Mr. Lorentzen eased some of her worries by operating as a one-man crew (only he would enter rooms with the camera), making it simpler to build a rapport and develop a structure and protocol around being filmed so that patients could retroactively request anonymity or discretion. “The film really started to take off when Mati and I started to think about the camera not as something to be ignored—as if the goal was for it to be invisible in the patient’s room—but as a tool that could be used to enhance the feeling of being seen.”
“Suddenly there’s not only two eyes, but a massive God’s eye in the room, which is the camera lens,” Ms. Engel said in our interview. “To be witnessed on that level and have your story seen on such a big platform and feel like you exist and you matter, that also has a healing component to it.”

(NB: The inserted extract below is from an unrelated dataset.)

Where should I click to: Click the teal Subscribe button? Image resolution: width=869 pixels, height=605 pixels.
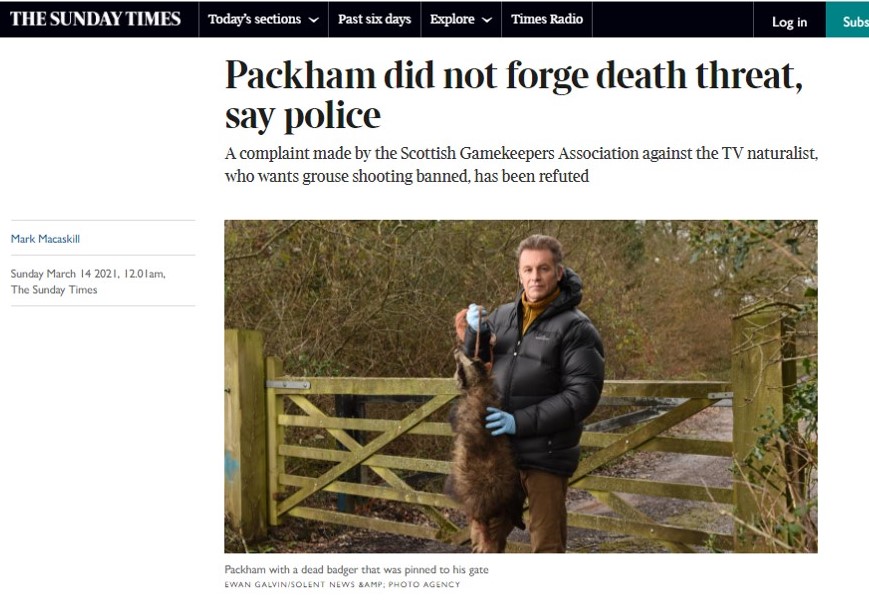tap(847, 20)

Mr. Lorentzen felt that burden during the documentary’s most moving scene, in which a young married couple loses one of its twin girls during birth and requests she still be baptized. As the only resident on call, Engel quickly finds a Bible and has a colleague help her navigate through various passages that would be appropriate to read. It’s a stirring moment watching Engel adjust to the room, feel the weight of the parents’ loss and begin to pray with them.

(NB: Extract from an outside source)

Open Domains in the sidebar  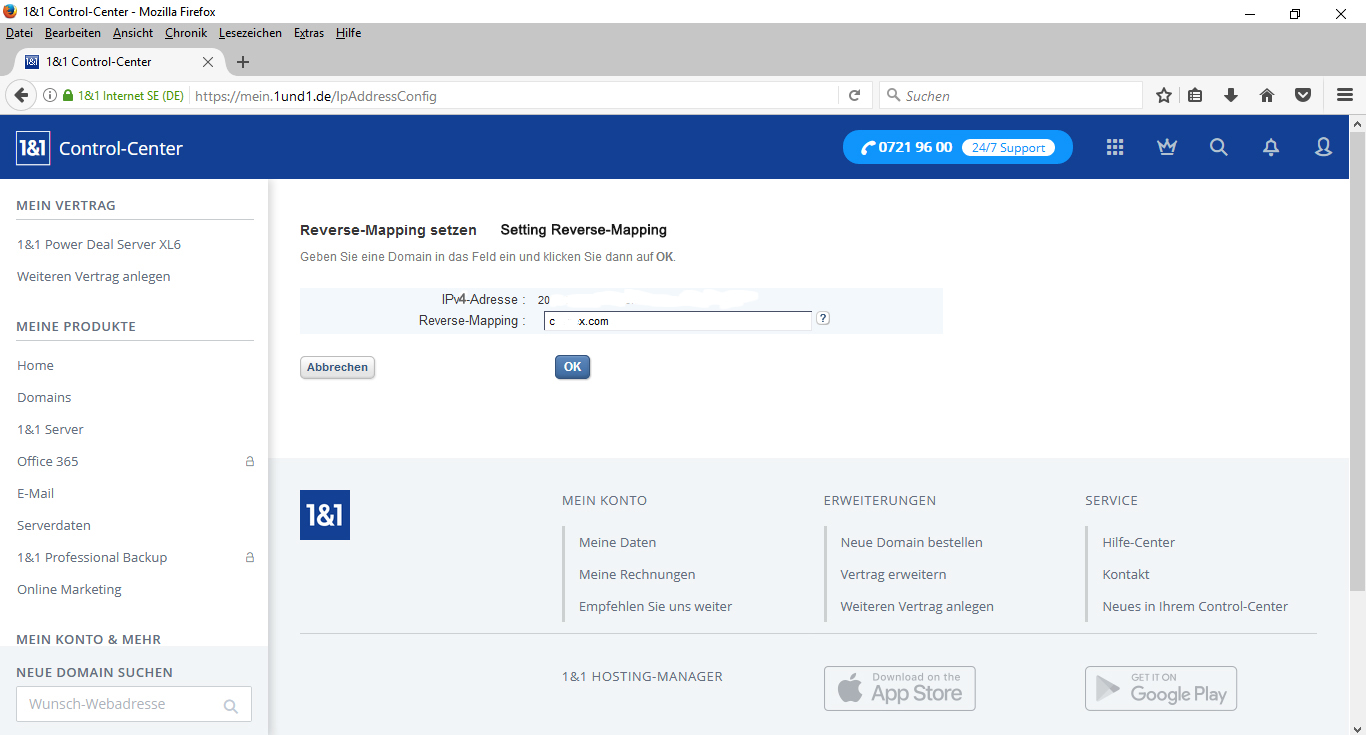[x=44, y=398]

It’s a stirring moment watching Engel adjust to the room, feel the weight of the parents’ loss and begin to pray with them.
“That was one of the really difficult, heavy parts of making this film: asking people to be there in these moments and then feeling enormously responsible to take care of them, to use the footage in a way that did justice to the invitation that I was given,” Mr. Lorentzen said.

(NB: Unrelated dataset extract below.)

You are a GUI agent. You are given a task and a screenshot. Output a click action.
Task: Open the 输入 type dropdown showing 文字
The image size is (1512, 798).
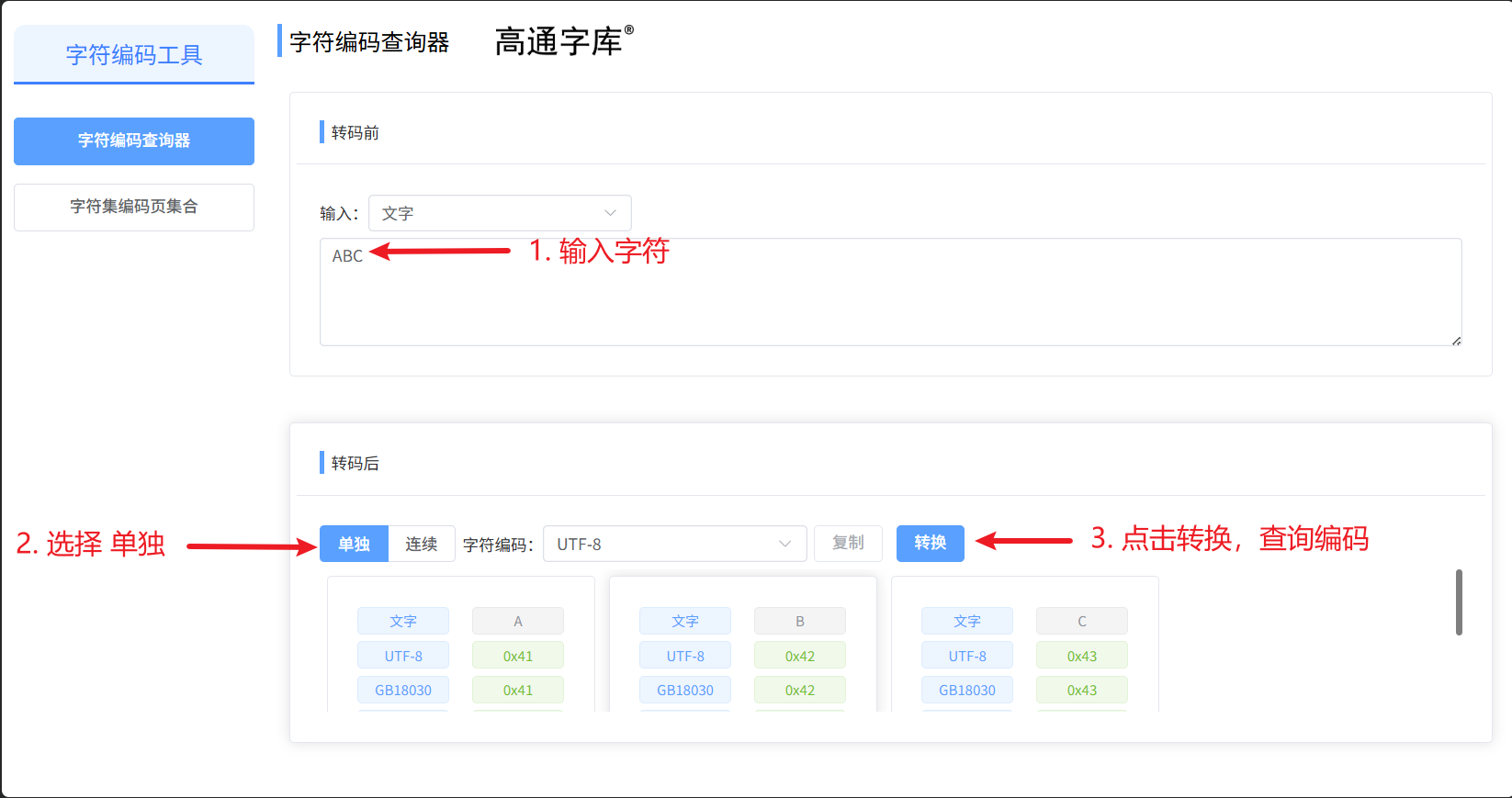pyautogui.click(x=500, y=213)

At one point, the father asks if he can read a few chapters from Jeremiah before Engel brings out holy water, doing her best to stay present and attentive to everyone’s needs and emotional temperature. As someone from an orthodox Jewish background, trying to read the right biblical passage was “absolutely nerve-wracking,” Ms. Engel recalled, but she remained assured in her approach. “That was really a great example of what it requires to be a chaplain that’s fully present and active and engaged,” she said.
Mr. Lorentzen shot the documentary throughout 2021, when physician burnout and the health care industry’s “Great Resignation” became a major topic of discussion. Though “A Still Small Voice” does not give a lot of attention to the pandemic’s toll, it still illuminates the challenge for so many spiritual caregivers: to produce empathy and full presence of mind on a 9-to-5 schedule when the world around them seems to be burning. “Is that humanly possible, especially when you have cases that really hit close to home and might bring up some triggers in you?” Ms. Engel wondered. “You might need a couple days to not come into the office and just rebound.”
The work takes a toll on Ms. Engel. Tension brews with Fleenor and she withdraws from the program before its completion, frustrated by the requirements of compartmentalizing work with patients who need more care after hours. But Engel finds the drama of her situation to be instructive. She hopes her experience will inspire more empathy for chaplains and other health care providers who take on the responsibilities of guiding people through their most challenging times.
“The work is also internal, and you need space and you need rest and you need things going on outside your life,” Ms. Engel says. “I don’t know that we have a good understanding of how much spaciousness you need.”
In some ways, the country has yet to properly grapple with the pandemic and mourn for the one million Americans who lost their lives to the virus. Mr. Lorentzen’s documentary offers a cathartic opportunity to grieve—and watch a small group of individuals do their best to shoulder the burdens of that heavy work. “In spending time with Engel and every chaplain in the department, there was a mix of absolute magic and brokenness that was in play,” Mr. Lorentzen said.
“As a filmmaker...I experienced that balance of feeling a lot of really burned-out, dreadful feelings, and a lot of hope and inspiration,” he said. “It’s something I’m still figuring out what to do with.”